▸ Problem requirements:
The response should consist of every line below, unchanged.

___ Dataset content

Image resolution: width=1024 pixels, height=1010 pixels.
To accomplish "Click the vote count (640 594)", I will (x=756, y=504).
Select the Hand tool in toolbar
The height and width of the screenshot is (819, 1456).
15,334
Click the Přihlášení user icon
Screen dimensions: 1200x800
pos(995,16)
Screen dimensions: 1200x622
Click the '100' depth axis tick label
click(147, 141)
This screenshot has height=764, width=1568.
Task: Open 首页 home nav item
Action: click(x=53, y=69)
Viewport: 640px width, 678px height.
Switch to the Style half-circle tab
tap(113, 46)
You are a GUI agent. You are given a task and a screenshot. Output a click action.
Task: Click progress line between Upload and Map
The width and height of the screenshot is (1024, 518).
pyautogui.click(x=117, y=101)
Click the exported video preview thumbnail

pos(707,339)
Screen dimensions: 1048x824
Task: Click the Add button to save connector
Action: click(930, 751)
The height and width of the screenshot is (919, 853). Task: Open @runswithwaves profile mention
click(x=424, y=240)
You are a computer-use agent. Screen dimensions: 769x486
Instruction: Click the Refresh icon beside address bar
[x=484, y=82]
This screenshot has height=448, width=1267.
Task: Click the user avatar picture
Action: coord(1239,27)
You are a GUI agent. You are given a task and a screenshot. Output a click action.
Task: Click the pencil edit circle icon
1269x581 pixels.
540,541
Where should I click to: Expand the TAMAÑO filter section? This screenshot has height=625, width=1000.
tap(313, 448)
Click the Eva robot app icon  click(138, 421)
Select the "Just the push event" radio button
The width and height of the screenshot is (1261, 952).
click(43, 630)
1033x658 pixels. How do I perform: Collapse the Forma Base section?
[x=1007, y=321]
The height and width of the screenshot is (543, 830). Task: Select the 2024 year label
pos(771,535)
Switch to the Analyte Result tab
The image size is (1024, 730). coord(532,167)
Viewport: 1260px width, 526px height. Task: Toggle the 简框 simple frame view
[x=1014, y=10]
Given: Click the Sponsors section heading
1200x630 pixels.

______

▸ Solution to the problem:
Image resolution: width=1024 pixels, height=1010 pixels.
To accomplish "Click the vote count (640 594)", I will (x=756, y=504).
Select the Hand tool in toolbar
The height and width of the screenshot is (819, 1456).
15,334
Click the Přihlášení user icon
Screen dimensions: 1200x800
pos(995,16)
Screen dimensions: 1200x622
Click the '100' depth axis tick label
click(147, 141)
This screenshot has height=764, width=1568.
Task: Open 首页 home nav item
Action: click(x=53, y=69)
Viewport: 640px width, 678px height.
Switch to the Style half-circle tab
tap(113, 46)
You are a GUI agent. You are given a task and a screenshot. Output a click action.
Task: Click progress line between Upload and Map
The width and height of the screenshot is (1024, 518).
pyautogui.click(x=117, y=101)
Click the exported video preview thumbnail

pos(707,339)
Screen dimensions: 1048x824
Task: Click the Add button to save connector
Action: click(930, 751)
The height and width of the screenshot is (919, 853). Task: Open @runswithwaves profile mention
click(x=424, y=240)
You are a computer-use agent. Screen dimensions: 769x486
Instruction: Click the Refresh icon beside address bar
[x=484, y=82]
This screenshot has height=448, width=1267.
Task: Click the user avatar picture
Action: coord(1239,27)
You are a GUI agent. You are given a task and a screenshot. Output a click action.
Task: Click the pencil edit circle icon
1269x581 pixels.
540,541
Where should I click to: Expand the TAMAÑO filter section? This screenshot has height=625, width=1000.
tap(313, 448)
Click the Eva robot app icon  click(138, 421)
Select the "Just the push event" radio button
The width and height of the screenshot is (1261, 952).
click(43, 630)
1033x658 pixels. How do I perform: Collapse the Forma Base section?
[x=1007, y=321]
The height and width of the screenshot is (543, 830). Task: Select the 2024 year label
pos(771,535)
Switch to the Analyte Result tab
The image size is (1024, 730). coord(532,167)
Viewport: 1260px width, 526px height. Task: Toggle the 简框 simple frame view
[x=1014, y=10]
Given: Click the Sponsors section heading
1200x630 pixels.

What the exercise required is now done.